Politics explain part of this dynamic. Whether it’s protecting a country’s GDP or some other fleeting issue, leaders look for the easy, immediate answer to satisfy the masses.
This must change, because if we keep destroying the world’s forests, we are headed for climate catastrophe. The International Panel on Climate Change (IPCC)’s most recent report essentially says that, noting that without serious changes to how we use our land — along with a complete, rapid transition from fossil fuels to clean energy — keeping carbon emissions under dangerous levels will be virtually impossible.
In a 2013 National Geographic article, Kelly Swing, our professor and the founder of Tiputini Biodiversity Station, said: “If the Yasuní-ITT Initiative fails, we’ll figure out how to save part of [the rainforest]. My main concern is that with each compromise with development, we end up with less for nature. Should we use our capacity to tame nature and commandeer all the resources for ourselves and take it right up to the breaking point? Will we even know where that breaking point is?”
Since then, the Yasuni-ITT Initiative did fail. We can’t afford many more setbacks like that. The next time the world gets the chance to band together and save our planet’s most crucial ecosystems, we have to take it. Given our current administration’s abysmal record on environmental issues, that’s not likely to happen in the immediate future.
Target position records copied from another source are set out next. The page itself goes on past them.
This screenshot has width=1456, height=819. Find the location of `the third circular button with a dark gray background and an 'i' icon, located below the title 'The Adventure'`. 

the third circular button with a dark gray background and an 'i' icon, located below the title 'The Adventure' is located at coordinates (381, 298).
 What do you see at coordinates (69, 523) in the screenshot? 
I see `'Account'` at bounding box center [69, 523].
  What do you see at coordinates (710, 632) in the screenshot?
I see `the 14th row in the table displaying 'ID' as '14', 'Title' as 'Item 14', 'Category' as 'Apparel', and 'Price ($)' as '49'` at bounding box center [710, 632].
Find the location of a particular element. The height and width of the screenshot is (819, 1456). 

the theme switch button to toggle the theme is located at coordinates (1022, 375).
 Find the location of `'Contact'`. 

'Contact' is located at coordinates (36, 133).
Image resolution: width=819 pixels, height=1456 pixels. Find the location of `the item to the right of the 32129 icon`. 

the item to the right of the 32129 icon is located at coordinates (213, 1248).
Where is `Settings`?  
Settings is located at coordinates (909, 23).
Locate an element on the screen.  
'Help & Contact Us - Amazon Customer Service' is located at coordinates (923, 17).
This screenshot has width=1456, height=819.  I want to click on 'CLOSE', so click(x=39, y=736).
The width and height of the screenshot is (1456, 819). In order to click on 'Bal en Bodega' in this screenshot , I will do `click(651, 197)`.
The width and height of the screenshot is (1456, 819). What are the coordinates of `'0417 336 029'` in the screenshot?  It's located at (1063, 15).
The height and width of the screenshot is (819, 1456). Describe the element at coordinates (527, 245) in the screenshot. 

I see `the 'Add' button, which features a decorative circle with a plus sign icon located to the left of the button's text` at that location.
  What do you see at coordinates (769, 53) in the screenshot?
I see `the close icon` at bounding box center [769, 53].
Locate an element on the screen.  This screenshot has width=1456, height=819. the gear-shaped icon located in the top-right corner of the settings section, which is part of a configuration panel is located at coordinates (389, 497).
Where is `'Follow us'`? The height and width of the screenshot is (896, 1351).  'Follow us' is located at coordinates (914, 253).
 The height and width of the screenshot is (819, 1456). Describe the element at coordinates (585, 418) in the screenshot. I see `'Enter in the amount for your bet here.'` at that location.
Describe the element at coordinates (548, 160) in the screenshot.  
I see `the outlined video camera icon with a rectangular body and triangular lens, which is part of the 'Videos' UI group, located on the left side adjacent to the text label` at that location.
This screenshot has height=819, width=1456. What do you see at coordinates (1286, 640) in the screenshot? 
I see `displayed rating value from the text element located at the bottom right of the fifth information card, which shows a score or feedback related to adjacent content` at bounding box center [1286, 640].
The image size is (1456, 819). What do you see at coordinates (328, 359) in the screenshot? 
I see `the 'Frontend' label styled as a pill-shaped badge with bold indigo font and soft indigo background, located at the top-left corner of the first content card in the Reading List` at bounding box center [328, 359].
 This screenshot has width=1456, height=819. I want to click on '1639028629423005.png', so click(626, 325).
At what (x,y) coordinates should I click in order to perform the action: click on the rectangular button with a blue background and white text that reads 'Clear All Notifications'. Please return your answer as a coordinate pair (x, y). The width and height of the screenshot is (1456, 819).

In the meantime, while U.S. citizens have limited opportunities to save the Amazon rainforest, we can pressure large agricultural companies to stop cutting down tropical forests to grow soybeans or livestock. Right now, Environment America is calling on ADM and Cargill — two large, U.S.-based agricultural firms — to commit to zero deforestation in their supply chains by 2020.
Shareholder and consumer pressure has worked when it comes to this issue in the past. Last year, the soy trading company Bunge committed to a stronger no-deforestation policy in response to a shareholder proposal filed by Green Century Capital Management, an affiliate of Environment America.
At the end of the day, returning to the words of Kelly Swing, it’s time to stop compromising. Let’s act quickly and boldly to save our forests, and all of Earth’s wildest places, as if our future depends on it. Because it does.